Back to the Driven Music Conference....
Dave Codr of Musicpage.com had a lot of great guerilla marketing tips for indie musicians to employ, but one of the first both of us recommend is listing yourself in his music directory/community. Based on some of his suggestions I would highly suggest tapping into his wealth of information in this regard. Unlike most musicians I've personally met, he's "Mr. Sales" and had all kinds of subtle and not-so-subtle ways to build relationships with fans.
Can you imagine calling fans to personally thank them? Neither can I, but apparently he's done it for clients and it works. Just one example.
Did you know 60% of all indie music is sold at a show and 75% is sold immediately after a set? That's why it's crazy when bands retire to the green room and don't take the opportunity to press the flesh with their adoring fans before the next set goes up. Scary, I know, but what do you have to lose by meeting people who actually like you and your music up close and personal, right?

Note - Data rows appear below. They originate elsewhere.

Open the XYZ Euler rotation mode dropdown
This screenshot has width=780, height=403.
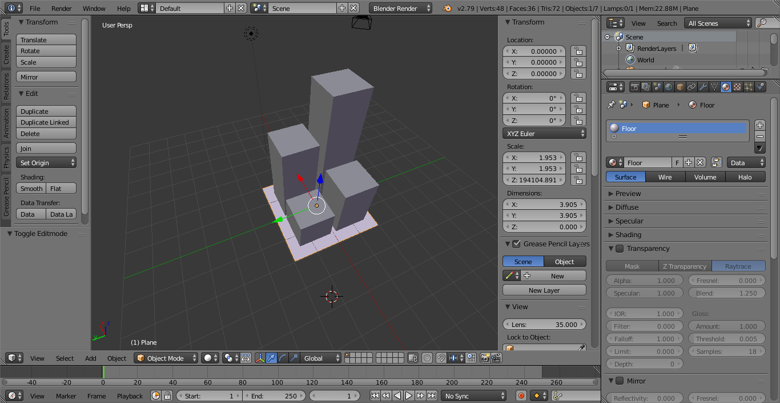pos(545,134)
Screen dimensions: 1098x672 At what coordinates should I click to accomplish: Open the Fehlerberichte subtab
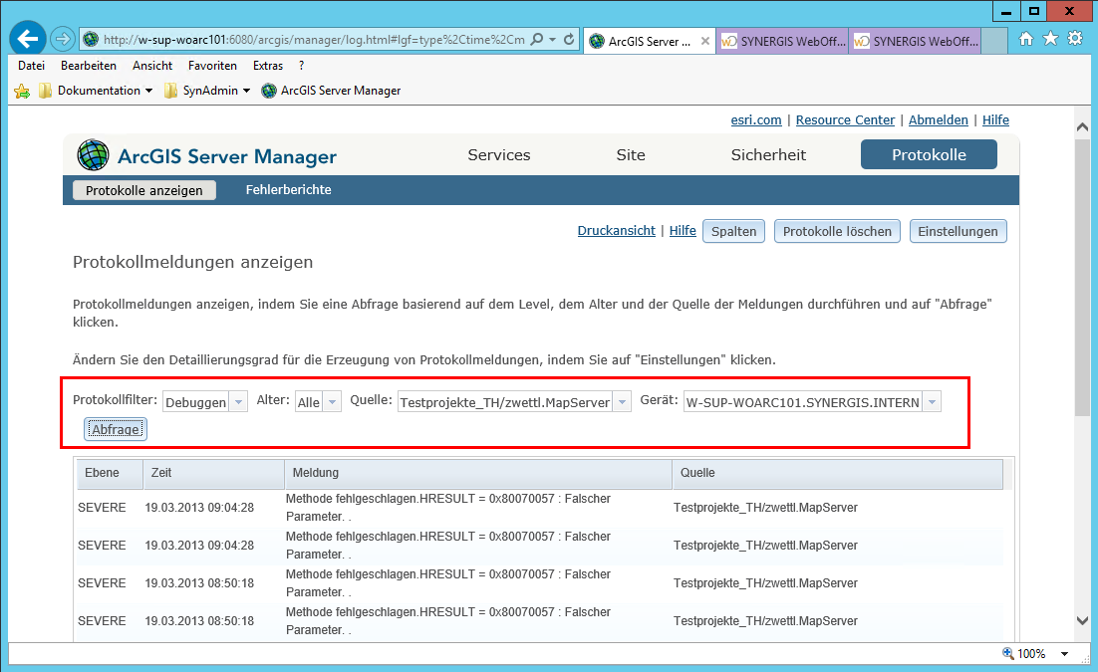pos(288,190)

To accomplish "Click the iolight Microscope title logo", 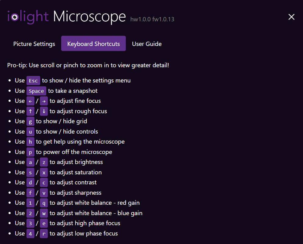I will (x=66, y=17).
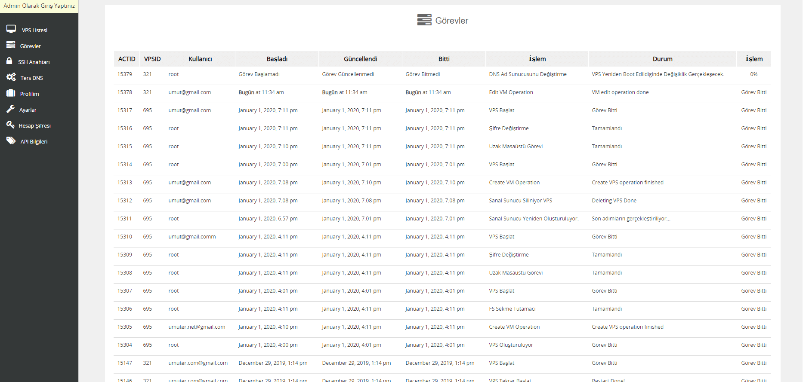Click the Görevler page title icon
Screen dimensions: 809x382
[424, 20]
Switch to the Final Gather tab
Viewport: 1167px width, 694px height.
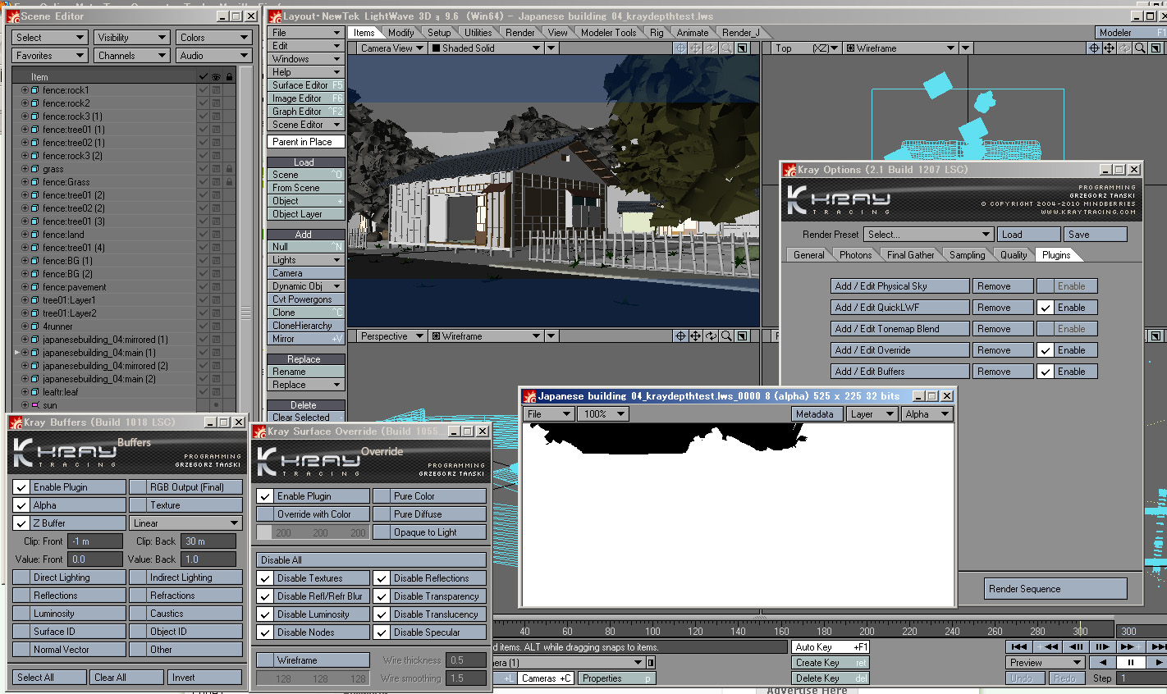[x=910, y=255]
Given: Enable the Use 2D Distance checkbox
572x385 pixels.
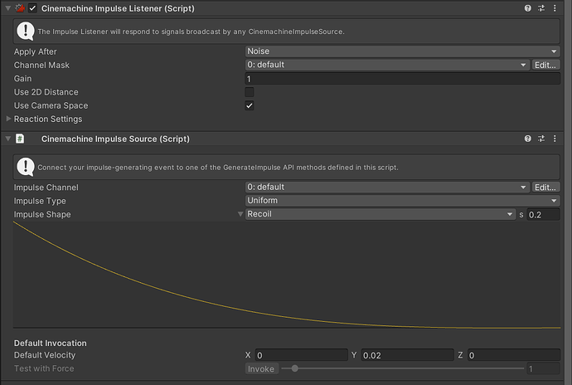Looking at the screenshot, I should tap(250, 92).
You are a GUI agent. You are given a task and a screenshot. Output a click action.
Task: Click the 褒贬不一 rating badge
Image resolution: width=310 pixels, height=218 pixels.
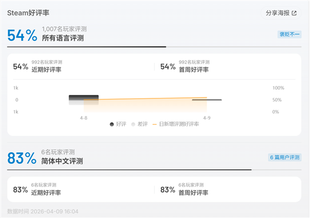pyautogui.click(x=290, y=35)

And the cool thing is, did you know IndieHitMaker will track your live performance sales for SoundScan to raise your "Industry Accepted Metric" when labels want to know your viability as a musician and which the Billboard Charts are based on?
I didn't know that, but Bram and Tony "Bravo" Buttitta want to help you. Tony runs Xtremeradio.com and they have over 400,000 listeners on his online radio station. He is constantly looking for new music and artists to showcase so what are you waiting for? Contact both of these guys! Tell 'em Joy sent you, but don't expect using my name is going to guarantee you play with Tony.
I do believe Bram will take of you though since there is a small fee, but what price fame right?:) MTV, VH1, CMT & all major media regularly use Nielsen SoundScan data and IndieHitMaker legitimizes your sales. Sounds good to me!
Stay tuned. I still have more to share, but don't want to overwhelm you. Plus, I want to go hit the Candler Festival to hear some live music before it closes, or hit an Oktoberfest Fundraiser for City of Refuge which I'm leaning towards so there you have it. Had a really fun day with new Fusion friends at Taste of Roswell. Southern men are so hilarious!
More, I promise and sooner too now that I know how I want to present this information. For those of you who don't write, sometimes it takes awhile to wrap your head around what, and how, you want to write about something. This conference was so full of information I couldn't decide where to begin, but now... I'm in the flow.
Have a great night! More soon! Promise!